◆ **Work required**
Below are some records. Return exactly the lines from the one containing "Choose the iPhone" through the one containing "You are a computer-use agent. This", both included, and only those.

^^^^^^^^

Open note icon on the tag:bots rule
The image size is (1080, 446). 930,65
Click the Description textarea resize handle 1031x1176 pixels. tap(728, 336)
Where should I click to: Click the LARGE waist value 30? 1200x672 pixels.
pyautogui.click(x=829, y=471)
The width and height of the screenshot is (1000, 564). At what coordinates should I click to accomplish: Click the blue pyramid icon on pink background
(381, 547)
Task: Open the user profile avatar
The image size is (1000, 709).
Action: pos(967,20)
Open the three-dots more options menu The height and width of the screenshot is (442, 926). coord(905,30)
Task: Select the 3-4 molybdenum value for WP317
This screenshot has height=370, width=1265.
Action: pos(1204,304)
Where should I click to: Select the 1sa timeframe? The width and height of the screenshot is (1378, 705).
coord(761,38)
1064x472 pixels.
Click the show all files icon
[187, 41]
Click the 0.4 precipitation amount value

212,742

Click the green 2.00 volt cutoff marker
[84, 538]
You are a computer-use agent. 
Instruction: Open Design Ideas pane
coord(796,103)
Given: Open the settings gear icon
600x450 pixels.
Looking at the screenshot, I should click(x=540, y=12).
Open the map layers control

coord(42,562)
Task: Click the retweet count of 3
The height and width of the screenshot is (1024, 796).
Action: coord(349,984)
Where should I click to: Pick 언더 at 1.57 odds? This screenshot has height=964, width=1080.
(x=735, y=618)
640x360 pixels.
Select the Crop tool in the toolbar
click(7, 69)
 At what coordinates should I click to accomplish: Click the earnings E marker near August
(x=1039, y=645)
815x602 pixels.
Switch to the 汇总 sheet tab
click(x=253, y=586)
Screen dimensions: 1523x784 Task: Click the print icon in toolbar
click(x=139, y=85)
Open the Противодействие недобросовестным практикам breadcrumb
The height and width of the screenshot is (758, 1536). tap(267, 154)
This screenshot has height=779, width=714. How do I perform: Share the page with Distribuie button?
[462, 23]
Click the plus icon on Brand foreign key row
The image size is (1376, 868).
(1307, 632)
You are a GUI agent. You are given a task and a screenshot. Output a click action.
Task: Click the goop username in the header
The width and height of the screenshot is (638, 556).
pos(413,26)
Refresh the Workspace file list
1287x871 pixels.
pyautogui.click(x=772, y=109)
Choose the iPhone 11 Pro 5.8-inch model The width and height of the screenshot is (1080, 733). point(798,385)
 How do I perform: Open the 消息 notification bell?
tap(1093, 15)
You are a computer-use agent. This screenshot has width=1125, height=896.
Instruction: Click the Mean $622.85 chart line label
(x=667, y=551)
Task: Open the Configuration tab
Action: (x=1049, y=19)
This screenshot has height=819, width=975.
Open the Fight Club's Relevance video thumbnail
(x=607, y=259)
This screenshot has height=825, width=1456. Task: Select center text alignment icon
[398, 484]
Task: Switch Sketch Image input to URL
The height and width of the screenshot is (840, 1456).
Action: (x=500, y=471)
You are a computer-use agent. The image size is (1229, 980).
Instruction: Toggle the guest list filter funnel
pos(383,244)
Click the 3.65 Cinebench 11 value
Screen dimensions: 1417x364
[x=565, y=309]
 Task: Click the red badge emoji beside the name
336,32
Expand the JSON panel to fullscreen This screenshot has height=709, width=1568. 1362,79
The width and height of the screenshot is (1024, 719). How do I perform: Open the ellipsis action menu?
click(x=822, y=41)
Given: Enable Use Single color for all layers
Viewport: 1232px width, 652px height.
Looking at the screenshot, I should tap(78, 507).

^^^^^^^^

◆ **Answer**
Choose the iPhone 11 Pro 5.8-inch model The width and height of the screenshot is (1080, 733). point(798,385)
 How do I perform: Open the 消息 notification bell?
tap(1093, 15)
You are a computer-use agent. This screenshot has width=1125, height=896.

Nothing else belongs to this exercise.